- Bible
- Isaiah
- Chapter 13
- Verse 2
“Lift ye up a banner upon the high mountain, exalt the voice unto them, shake the hand, that they may go into the gates of the nobles.”
My Notes
What Does Isaiah 13:2 Mean?
Isaiah 13:2 opens the oracle against Babylon — the longest sustained prophecy against any nation in the prophetic literature — with a military call to arms directed by God Himself.
"Lift ye up a banner upon the high mountain" — the Hebrew sĕ'u-nes 'al-har nishpeh (lift up a banner/standard on a bare/visible mountain) uses nes — a signal flag, a rallying standard, a military banner raised to gather troops. The mountain is nishpeh — bare, treeless, visible from a great distance. The banner on the bare mountain is a signal that can be seen for miles: troops are being summoned. War is coming. The gathering has begun.
"Exalt the voice unto them" — the Hebrew harimu qol lahem (raise the voice to them) adds auditory signal to the visual one. Not just a flag. A shout. A battle cry. A vocal summons that carries across the distance to reach those being called. The Hebrew rum (raise, lift up, exalt) applied to qol (voice) describes the loudest possible human sound — the command voice that summons an army.

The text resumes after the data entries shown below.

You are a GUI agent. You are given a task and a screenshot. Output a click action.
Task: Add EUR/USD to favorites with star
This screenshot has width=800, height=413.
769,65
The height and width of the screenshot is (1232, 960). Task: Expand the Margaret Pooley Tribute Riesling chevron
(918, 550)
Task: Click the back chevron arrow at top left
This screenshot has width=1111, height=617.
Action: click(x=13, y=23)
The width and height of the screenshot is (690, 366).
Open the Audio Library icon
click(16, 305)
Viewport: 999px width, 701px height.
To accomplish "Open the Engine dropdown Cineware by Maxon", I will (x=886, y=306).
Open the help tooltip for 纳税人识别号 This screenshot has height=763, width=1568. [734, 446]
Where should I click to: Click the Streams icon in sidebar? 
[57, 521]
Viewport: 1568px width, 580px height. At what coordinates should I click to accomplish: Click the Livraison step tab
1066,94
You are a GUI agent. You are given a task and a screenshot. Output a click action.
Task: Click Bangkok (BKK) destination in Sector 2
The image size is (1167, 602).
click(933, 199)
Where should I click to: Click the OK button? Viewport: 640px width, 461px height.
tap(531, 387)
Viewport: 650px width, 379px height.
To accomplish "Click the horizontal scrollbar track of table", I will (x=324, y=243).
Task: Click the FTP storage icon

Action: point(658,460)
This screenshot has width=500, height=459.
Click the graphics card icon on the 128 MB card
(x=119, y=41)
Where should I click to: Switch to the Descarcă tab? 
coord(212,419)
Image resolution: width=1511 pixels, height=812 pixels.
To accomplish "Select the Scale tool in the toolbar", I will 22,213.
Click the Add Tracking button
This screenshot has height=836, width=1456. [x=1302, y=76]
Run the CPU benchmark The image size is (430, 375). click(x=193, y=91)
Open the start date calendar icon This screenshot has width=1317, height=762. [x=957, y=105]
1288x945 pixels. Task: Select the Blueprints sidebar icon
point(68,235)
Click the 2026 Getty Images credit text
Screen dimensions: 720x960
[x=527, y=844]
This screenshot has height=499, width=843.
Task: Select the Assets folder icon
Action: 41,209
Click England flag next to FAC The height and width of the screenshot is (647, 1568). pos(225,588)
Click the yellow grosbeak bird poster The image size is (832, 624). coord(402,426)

"Shake the hand, that they may go into the gates of the nobles" — the Hebrew hanipu yad vĕyavo'u pithchey nĕdivim (wave/brandish the hand and let them enter the gates/entrances of the nobles/princes). The hand gesture is the beckoning wave of a commander directing troops toward the objective. The "gates of the nobles" are Babylon's gates — the entrances to the palaces and fortifications of the Babylonian aristocracy. The troops are being directed through the gates of power.
The oracle's profound irony: God is summoning Babylon's destroyers. The same God who will later use Babylon to judge Judah (chapters 39-40) here announces Babylon's own destruction. God raises the banner. God shouts the command. God waves the troops forward. The army that will destroy Babylon is God's army — even though they don't know it (v. 3 — "I have commanded my sanctified ones").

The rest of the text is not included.